A GPS-enabled platform can also use Raptor software as a backup in the event of a jammed signal, since it lives onboard the craft.
“That’s much more important for autonomous swarming, coordinating missions—making sure you’re able to fly to where you want to go and doing it in a way where you can fly at really low altitude and fly at night,” he said.
Maxar tested one of its software kits, Raptor Ace, in an active operational environment and ground coordinates were accurate within 3 meters while under electronic attack, the company said.
The Defense Department has been looking for technologies that don’t rely on satellites or other space-based capabilities so troops can be ready even without connectivity. For example, the U.S. Space Force is working on a satellite constellation that would provide resilient, GPS-lite functions.

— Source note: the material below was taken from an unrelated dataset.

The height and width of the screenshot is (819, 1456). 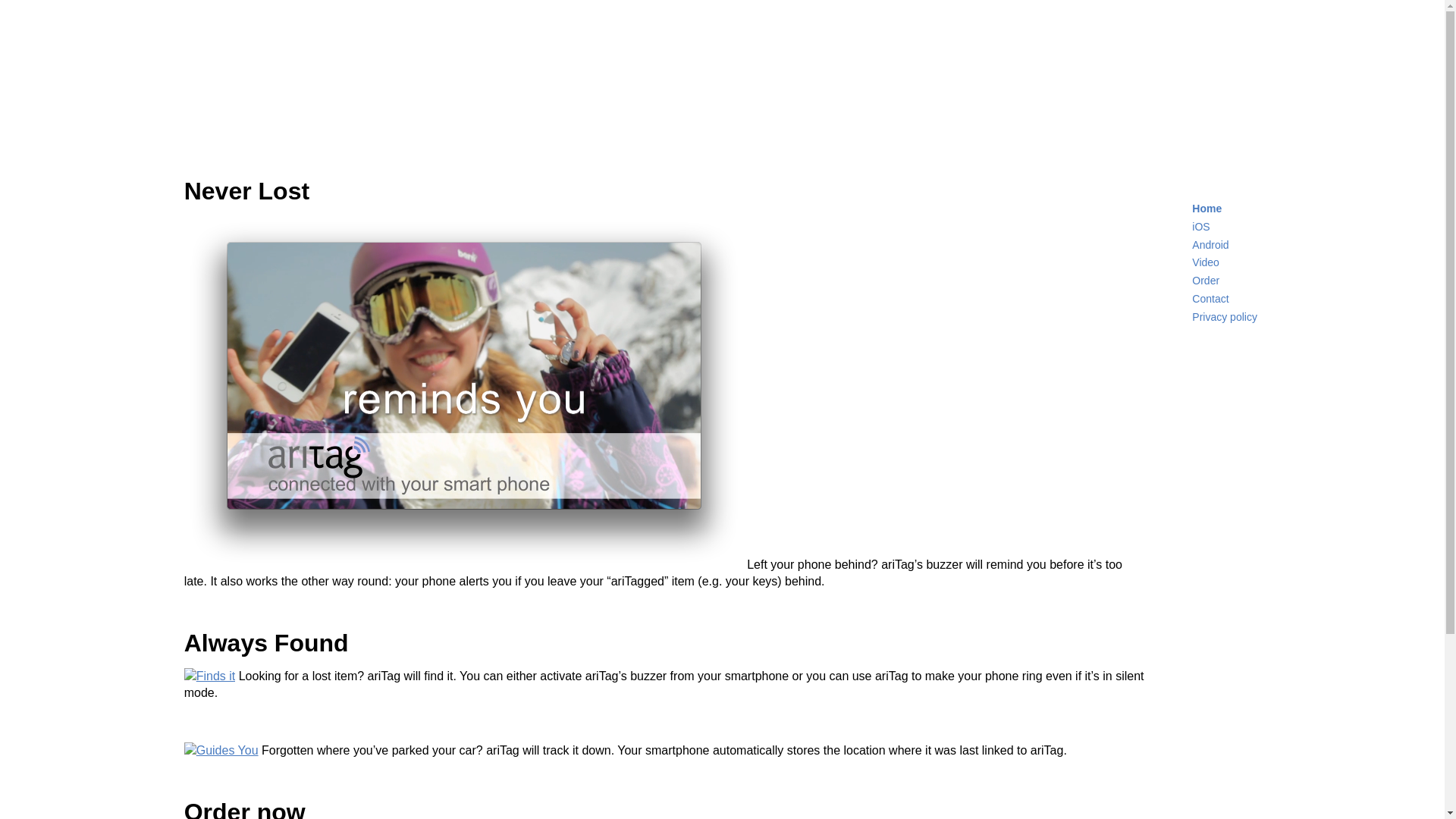 I want to click on 'Android', so click(x=1210, y=244).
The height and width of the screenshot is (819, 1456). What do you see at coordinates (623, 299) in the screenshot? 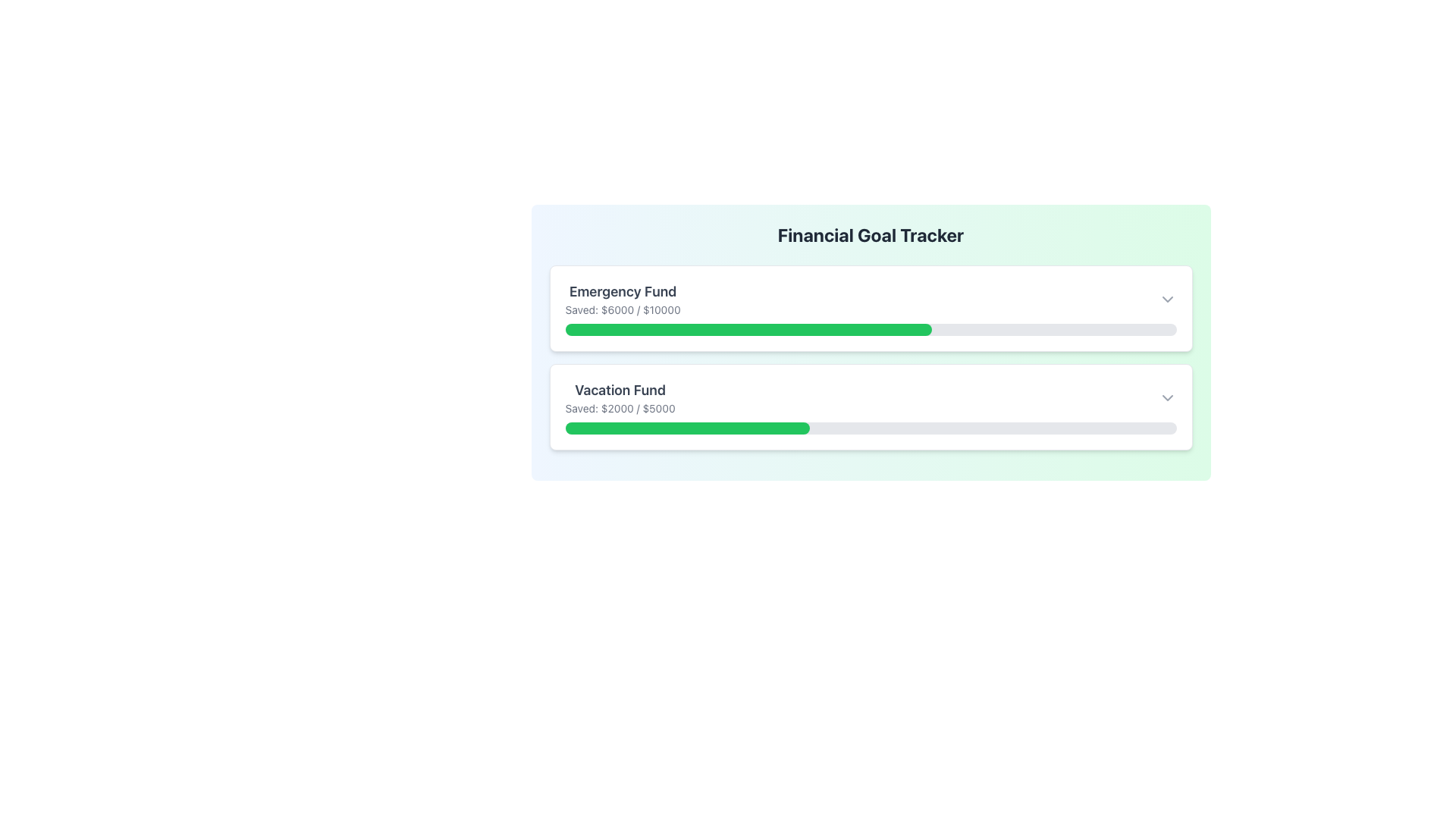
I see `the static text display element that shows 'Emergency Fund' and 'Saved: $6000 / $10000', located in the top portion of a card-like section` at bounding box center [623, 299].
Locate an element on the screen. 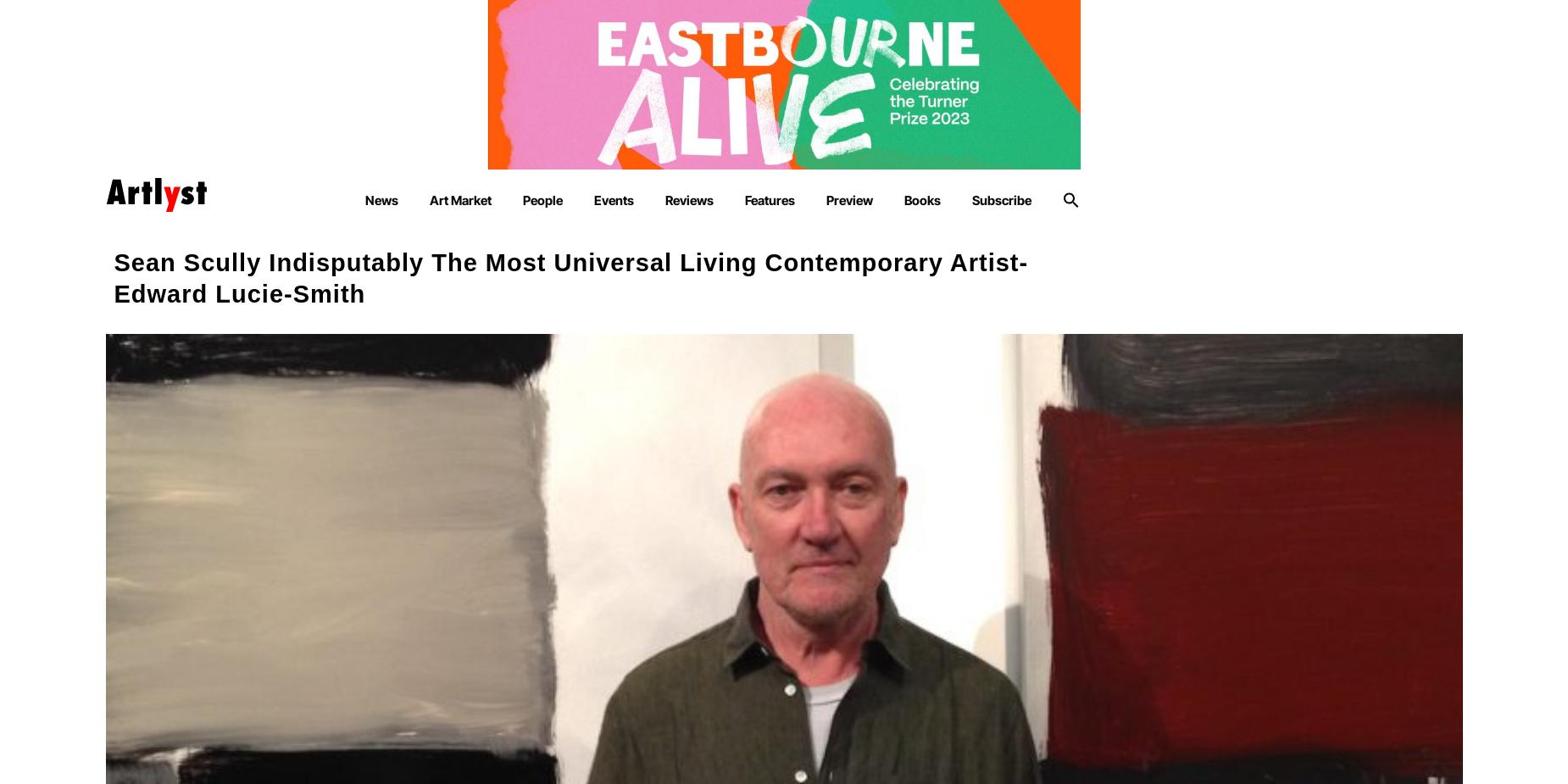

“That’s important, because we’ve seen a lot of talk over the last year, specifically around concerns about a nuclear anti-satellite capability Russia could be putting into space that could make parts of space not usable for a period of time,” said Clayton Swope, the deputy director for aerospace at the Center for Strategic and International Studies. “That could threaten access to satellites and call for a need to have other services that are not necessarily reliant on space to provide [positioning, navigation, and timing].”
Tech that uses images for positioning “could operate in an environment where you don’t even have access to space, you don’t have access to satellites,” Swope said. “You’re in a GPS-jammed or spoofed environment and you could potentially have another way to gain access to that positioning and navigation information.”
The use of drones and electronic warfare in Ukraine has raised awareness about the risks that come with GPS.
“Right now, everything depends on GPS, but in light of the threat environment, the counter-space threat environment, it’s worth looking at other capabilities that could complement GPS,” Swopes said. “You look at Ukraine, you look at the Middle East, and you see in those conflicts, environments where GPS jamming and spoofing was very prevalent, and you want to have a capability that potentially could operate in environments like that, and the military is working towards that with a modernized GPS, but it’s still important to maybe have a backup, another tool in your toolkit, if for whatever reason those types of systems still have trouble getting access to GPS for positioning and navigation.”